On Wednesday this little one, the one that was really born just yesterday, my baby, will be 2 years old. TWO! I find it so hard to comprehend that I will no longer have a 1 year old, no longer a baby and that pretty much all of the baby stages are well and truly behind us. But then in the same breath I can’t believe she isn’t two already. Having walked so early she didn’t actually stay a baby for very long at all and has always been a physically confident child.
She is the child who climbs out of the highchair, who climbs to the top of the big slide at the park while you’re not looking and doesn’t give it a second thought to follow her 6 year old sister or ever doubt she can do it too. In fact she is probably the one leading her. She is always on the move and rarely ever sits still for any real length of time, bathtime is about her limit and even then she will be heading over the side when she has deemed to have had enough. Thankfully, and touching all the wood around, she doesn’t get out of bed as we definitely feared that she would be the one to wake you up at 2am standing by the bed whispering in your ear – or maybe by ramming a tractor into your ribs.
This week I have given the kitchen an overdue makeover and so Roma and I were in the garage looking for paint. It didn’t take long before she spotted Eva’s old scooter sitting innocently, forgotten against the filing cabinet. The garage is where we house every item we have ever bought for Eva to try and encourage her physical side. Because as a stark contrast, Eva could not be less bothered by anything physical.
She didn’t crawl, she bum shuffled, she reluctantly walked at 14 months, she never ever got out of her highchair and wouldn’t even entertain the idea of going off on her own in softplay never mind up a huge slide. She could never scoot, didn’t really take to roller skates and although she absolutely loves the idea of it all and we still take her out on her bike today, she is just much more content to read books. And in her 6th year I have learnt just to allow her to, because she knows her own mind and because as long as she knows the opportunity is there and that we know she is physically able to do these things, I really want to respect her decisions as a person. She will kick a ball, run in puddles or squelch in mud, just always on her own two feet!
Roma on the other hand could barely get the word scooter out of her mouth before she had picked it up and was carrying it over an old pushchair, some wellies and an umbrella strewn on the ground to get it onto the front and ride it. As far as I am aware she has never really been on a scooter but she sure knew what to do and before I knew it she was off the drive and up the road shouting “bye mum” casually behind her.

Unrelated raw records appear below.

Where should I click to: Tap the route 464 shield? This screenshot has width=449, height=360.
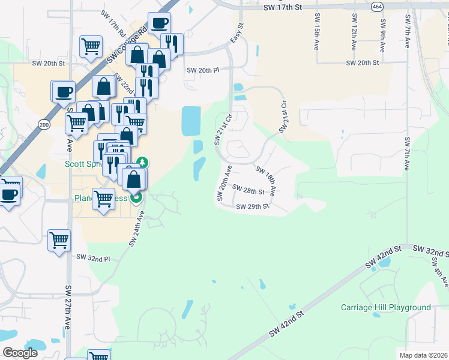click(377, 7)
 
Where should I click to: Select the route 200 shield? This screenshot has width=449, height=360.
click(44, 124)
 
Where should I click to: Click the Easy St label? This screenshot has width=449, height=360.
click(237, 34)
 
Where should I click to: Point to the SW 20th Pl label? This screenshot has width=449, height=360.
click(203, 70)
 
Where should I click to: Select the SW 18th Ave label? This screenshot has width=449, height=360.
click(266, 181)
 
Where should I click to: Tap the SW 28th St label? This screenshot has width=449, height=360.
click(249, 191)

The look on her face when said “can I go ALL the way up the road?” was just a picture. She scooted and smiled, fell off and got right back up again, never ever letting her tiny little fingers lose grasp of the handles.
She was so utterly obsessed that even though her little hands were freezing and her nose was a bright shade of crimson she wouldn’t let it go, she wouldn’t go inside and didn’t want to let it out of her sight. She asked, or should I say cried and stamped her feet, that it didn’t go back in the garage where I explained that it lived because she wanted it in the house where she could see it. Having compromised on leaving it at the front door for a while she dragged it to the garage to take photos with it and to take it down the slope of the drive and feel the momentum under her feet towards me. I literally have never seen her smile so wide. Not only that she had found it but that she could do it by herself too.
My little daredevil, the one who will have perpetual bruises on her legs, will likely be our first experience of a broken bone and will almost always have this huge smile plastered all over that little face.